» Given information
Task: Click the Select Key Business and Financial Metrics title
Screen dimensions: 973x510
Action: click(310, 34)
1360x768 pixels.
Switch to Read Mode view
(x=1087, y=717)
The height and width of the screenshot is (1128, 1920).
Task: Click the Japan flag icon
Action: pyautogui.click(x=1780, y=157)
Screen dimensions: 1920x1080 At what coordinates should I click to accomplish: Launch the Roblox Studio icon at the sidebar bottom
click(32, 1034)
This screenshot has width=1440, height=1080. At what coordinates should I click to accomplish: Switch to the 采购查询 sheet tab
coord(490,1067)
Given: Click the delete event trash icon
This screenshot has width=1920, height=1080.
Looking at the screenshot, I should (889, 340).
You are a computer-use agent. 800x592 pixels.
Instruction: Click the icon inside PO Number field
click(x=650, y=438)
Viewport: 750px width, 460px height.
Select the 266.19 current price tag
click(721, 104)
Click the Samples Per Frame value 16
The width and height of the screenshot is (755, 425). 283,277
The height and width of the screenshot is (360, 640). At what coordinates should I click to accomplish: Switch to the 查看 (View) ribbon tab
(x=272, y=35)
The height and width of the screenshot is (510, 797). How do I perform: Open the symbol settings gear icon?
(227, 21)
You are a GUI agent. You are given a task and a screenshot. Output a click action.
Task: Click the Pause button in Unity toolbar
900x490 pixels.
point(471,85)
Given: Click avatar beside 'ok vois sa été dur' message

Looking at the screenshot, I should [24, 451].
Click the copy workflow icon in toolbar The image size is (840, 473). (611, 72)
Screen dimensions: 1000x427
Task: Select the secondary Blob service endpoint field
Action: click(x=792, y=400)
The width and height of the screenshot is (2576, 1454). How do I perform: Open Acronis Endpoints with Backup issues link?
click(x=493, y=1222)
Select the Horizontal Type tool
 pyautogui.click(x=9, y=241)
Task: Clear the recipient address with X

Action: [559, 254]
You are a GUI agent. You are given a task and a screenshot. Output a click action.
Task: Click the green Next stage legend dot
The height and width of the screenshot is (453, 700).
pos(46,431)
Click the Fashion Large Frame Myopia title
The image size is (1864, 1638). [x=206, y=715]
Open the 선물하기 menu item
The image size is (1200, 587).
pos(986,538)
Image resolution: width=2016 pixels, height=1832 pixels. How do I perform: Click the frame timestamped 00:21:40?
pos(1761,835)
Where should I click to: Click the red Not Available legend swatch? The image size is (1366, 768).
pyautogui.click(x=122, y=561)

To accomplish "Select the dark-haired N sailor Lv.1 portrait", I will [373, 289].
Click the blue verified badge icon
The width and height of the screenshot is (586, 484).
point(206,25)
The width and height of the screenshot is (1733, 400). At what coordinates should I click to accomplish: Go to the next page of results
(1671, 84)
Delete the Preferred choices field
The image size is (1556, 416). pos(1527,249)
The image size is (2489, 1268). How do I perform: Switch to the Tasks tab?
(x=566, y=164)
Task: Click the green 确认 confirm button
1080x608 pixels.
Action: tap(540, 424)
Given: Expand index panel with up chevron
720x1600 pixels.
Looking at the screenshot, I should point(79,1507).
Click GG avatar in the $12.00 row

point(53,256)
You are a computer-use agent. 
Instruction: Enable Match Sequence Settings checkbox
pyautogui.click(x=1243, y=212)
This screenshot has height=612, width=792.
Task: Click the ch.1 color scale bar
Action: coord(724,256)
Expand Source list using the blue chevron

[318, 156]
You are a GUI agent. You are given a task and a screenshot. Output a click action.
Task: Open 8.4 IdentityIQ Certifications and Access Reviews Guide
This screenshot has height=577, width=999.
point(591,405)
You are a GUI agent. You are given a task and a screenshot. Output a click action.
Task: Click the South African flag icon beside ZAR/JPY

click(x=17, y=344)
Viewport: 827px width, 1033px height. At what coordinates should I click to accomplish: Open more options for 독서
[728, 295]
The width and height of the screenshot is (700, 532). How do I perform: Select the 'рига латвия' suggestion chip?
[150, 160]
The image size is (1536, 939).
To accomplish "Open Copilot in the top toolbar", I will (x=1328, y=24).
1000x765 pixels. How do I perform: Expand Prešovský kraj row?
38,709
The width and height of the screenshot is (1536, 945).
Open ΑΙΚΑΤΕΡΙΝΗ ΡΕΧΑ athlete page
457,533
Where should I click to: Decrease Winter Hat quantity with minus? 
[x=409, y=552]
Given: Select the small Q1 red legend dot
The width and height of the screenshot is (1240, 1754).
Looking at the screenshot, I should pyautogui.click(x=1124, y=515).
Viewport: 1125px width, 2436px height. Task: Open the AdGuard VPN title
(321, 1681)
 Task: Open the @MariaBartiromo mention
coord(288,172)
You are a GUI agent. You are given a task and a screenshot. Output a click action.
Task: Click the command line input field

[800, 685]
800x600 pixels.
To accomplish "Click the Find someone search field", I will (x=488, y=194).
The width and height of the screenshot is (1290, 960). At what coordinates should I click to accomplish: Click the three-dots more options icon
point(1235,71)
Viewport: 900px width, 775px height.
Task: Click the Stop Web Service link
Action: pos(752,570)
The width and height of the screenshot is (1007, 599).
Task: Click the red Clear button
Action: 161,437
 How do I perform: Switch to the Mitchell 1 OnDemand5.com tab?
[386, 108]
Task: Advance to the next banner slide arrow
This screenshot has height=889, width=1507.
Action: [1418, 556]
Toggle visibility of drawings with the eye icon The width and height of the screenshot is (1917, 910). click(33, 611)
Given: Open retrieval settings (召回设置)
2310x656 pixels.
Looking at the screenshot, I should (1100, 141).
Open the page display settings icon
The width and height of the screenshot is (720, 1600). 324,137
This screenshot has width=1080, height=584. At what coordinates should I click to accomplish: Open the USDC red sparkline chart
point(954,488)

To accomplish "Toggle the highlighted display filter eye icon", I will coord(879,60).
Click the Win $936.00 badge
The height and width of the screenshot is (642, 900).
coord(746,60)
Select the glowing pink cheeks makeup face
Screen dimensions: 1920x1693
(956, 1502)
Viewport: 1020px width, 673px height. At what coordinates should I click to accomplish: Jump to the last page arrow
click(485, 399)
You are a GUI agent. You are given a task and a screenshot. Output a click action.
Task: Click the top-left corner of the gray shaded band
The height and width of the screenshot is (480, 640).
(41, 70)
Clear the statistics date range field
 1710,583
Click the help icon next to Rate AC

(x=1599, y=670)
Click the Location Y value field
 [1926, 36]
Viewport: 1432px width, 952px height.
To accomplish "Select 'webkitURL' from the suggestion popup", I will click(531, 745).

» Required task
Transcribe the lines of the data from the one holding "Click the Location Y value field" through the end, inclusive, keeping every character as it appears.

» Task solution
Click the Location Y value field
 [1926, 36]
Viewport: 1432px width, 952px height.
To accomplish "Select 'webkitURL' from the suggestion popup", I will click(531, 745).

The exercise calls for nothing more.